Christof Lindenau gehörte keiner dieser Strömungen an – oder: allen. Denn er war – das war eine auffallende Qualität seiner Persönlichkeit – ein herausragendes Beispiel dafür, dass und wie die Wege nach außen und die Wege nach innen einander nicht ausschließen, sondern, recht verstanden, eigentlich sogar bedingen.

Wirkliches Verständnis und Handeln aus der Anthroposophie kann sich erst dort entfalten, wo wir den Weg nach innen, also den Pfad der Selbsterkenntnis und der meditativen Vertiefung, mit dem Weg nach außen, also mit tatkräftigem Handeln und gesteigertem Engagement angesichts der Nöte der Welt, verbinden lernen. Dies und wie die auf dem einen Wege erzielten Fortschritte, Fähigkeiten und Erfahrungen auch die auf den anderen Wegen zu steigern vermögen, konnte man von ihm lernen.

Entsprechend verstand er die Dreigliederung des sozialen Organismus nicht normativ, sondern als Bedingung, Rahmen und Weg für eine von den Menschen zu gestaltende freiheitliche soziale Entwicklung. Christof Lindenau hat lebenslang an den Grundlagen einer Menschenkunde des denkenden Menschen gearbeitet und daraus vielfältige Anregungen für die methodische Gestaltung des anthroposophischen Studiums entwickelt. Beiträge dazu finden sich in seinen vielen Aufsätzen und Büchern. Ob in ‹Der übende Mensch: Anthroposophie-Studium als Ausgangspunkt moderner Geistesschulung›, in ‹Staunen, Mitgefühl, Gewissen: zur Anthroposophie als einer Versuchsmethode des Allgemein-Menschlichen› oder in ‹Soziale Dreigliederung: der Weg zu einer lernenden Gesellschaft – ein Entwurf zum anthroposophischen Sozialimpuls›, immer ging es ihm um den Weg zu einem eigenständigen, schöpferischen Studium der Anthroposophie und der Dreigliederung – und, untrennbar damit verbunden, um eine bewusste positive Entwicklung des Einzelnen wie der Gesellschaft.

So lebte Christoph Lindenau als ein leuchtendes Beispiel anthroposophischer Sozialwissenschaft und -gestaltungskunst.


Foto: Christoph Lindenau am 16.6.2006 auf der Jahresversammlung der GLS-Gemeinschaftsbank in Bochum, © Hans-Florian Hoyer

Literaturempfehlungen

  • Der übende Mensch. Stuttgart 1981.
  • Die Keimkräfte der sozialen Dreigliederung und ihre Pflege. Soziale Hygiene Nr. 47, Bad Liebenzell 1983.
  • Soziale Dreigliederung: Der Weg zu einer lernenden Gesellschaft. Stuttgart 1983.
  • Im Grenzgang zu erringen: Zur Übungs- und Arbeitsweise geistiger Forschung. Stuttgart 1994.
  • Staunen, Mitgefühl, Gewissen. Stuttgart 2003.

1 Kommentar. Hinterlasse eine Antwort

  • Jean-Marie Wenzel
    23. Oktober 2024 17:28

    Ich habe sein tausend Seiten umfassendes Rudolf Steiner Buch von 1997 gelesen, er hat mir kurz danach einen Brief geschrieben, den ich mir in schlimmen Tagen immer noch hervorhole.
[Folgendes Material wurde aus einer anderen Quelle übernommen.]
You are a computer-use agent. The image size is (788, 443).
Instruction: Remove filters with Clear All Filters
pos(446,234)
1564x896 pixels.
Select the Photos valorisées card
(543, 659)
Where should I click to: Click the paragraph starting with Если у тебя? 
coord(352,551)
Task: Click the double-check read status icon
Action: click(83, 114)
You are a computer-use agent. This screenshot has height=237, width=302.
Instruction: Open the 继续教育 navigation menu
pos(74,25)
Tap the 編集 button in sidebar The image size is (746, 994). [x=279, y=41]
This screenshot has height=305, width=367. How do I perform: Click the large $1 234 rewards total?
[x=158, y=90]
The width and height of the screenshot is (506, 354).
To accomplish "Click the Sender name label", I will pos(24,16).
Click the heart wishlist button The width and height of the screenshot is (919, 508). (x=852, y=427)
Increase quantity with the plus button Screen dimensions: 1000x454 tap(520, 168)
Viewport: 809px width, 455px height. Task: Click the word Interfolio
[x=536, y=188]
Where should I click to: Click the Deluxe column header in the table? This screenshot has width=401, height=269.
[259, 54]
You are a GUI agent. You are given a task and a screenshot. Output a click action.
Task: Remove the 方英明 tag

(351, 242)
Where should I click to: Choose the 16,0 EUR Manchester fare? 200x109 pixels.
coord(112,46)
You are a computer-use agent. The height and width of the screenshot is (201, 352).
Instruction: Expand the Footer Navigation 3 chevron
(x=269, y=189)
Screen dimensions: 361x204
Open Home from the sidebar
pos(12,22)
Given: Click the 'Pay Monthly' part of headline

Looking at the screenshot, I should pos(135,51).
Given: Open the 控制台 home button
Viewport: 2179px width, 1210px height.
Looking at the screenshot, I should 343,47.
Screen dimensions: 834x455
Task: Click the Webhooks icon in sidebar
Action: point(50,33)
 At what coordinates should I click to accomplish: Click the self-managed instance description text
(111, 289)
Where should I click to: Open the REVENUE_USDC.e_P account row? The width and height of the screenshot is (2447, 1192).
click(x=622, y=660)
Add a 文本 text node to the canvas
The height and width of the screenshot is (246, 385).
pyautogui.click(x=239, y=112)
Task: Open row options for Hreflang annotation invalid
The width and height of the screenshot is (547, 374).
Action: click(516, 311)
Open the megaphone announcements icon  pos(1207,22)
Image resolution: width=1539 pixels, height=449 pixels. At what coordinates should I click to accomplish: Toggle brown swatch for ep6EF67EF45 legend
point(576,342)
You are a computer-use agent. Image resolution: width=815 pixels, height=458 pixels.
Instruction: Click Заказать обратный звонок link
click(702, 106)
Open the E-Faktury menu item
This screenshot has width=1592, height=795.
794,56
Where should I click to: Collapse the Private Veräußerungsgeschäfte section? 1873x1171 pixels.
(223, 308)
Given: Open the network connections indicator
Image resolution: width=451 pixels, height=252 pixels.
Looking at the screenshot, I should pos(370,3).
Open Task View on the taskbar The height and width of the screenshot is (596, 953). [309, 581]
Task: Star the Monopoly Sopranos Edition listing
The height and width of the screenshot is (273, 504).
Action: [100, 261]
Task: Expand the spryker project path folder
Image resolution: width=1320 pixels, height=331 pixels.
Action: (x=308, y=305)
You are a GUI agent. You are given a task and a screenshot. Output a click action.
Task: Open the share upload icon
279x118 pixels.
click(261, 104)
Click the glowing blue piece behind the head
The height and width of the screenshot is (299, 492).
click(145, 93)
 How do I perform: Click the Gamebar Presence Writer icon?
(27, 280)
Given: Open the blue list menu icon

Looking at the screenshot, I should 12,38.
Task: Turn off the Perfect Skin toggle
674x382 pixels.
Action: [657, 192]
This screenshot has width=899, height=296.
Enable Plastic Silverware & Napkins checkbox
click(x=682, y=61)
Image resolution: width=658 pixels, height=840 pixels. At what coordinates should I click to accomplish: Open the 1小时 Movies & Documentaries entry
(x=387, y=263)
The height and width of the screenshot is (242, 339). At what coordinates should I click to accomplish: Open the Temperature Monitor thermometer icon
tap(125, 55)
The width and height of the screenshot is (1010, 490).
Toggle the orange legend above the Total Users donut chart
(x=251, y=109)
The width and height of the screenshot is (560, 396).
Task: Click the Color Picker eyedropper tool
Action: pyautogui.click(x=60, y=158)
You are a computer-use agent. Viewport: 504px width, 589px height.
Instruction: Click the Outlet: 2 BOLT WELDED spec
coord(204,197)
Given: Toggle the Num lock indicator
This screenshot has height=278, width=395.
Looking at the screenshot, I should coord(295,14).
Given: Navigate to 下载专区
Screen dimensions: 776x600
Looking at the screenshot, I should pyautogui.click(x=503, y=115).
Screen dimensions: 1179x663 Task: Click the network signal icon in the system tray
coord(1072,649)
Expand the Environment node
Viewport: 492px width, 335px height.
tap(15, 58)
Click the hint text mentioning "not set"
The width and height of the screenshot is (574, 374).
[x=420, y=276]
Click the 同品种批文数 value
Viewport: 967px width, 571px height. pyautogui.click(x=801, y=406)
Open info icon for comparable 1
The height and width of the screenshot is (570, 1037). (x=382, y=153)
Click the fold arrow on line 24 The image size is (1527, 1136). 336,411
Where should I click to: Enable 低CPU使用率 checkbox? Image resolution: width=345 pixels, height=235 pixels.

    In Zeiten von YouTube und Twitter ist es schwer für Forscherpersönlichkeiten wie Gerhard Wehr und Christof Lindenau. Alle paar Jahre eine Spitzen-Monografie, aber keinen Personalausweis beantragen kônnen! Was muss das fûr ein Leben sein als Spitzen-Anthroposoph. Ganz im Geiste.

    Menschen, die heute Bücher kaufen, suchen das authentische Erlebnis. Eine Autor*in, die man anfassen kann. Die ein Mensch aus Fleisch und Blut ist. Und wir wollen Bücher, die man liest und nicht bloss ins Regal stellt. Bücher, die ihr Geld auch wert sind!

    Ich trauere um Christof Lindenau und sein Werk.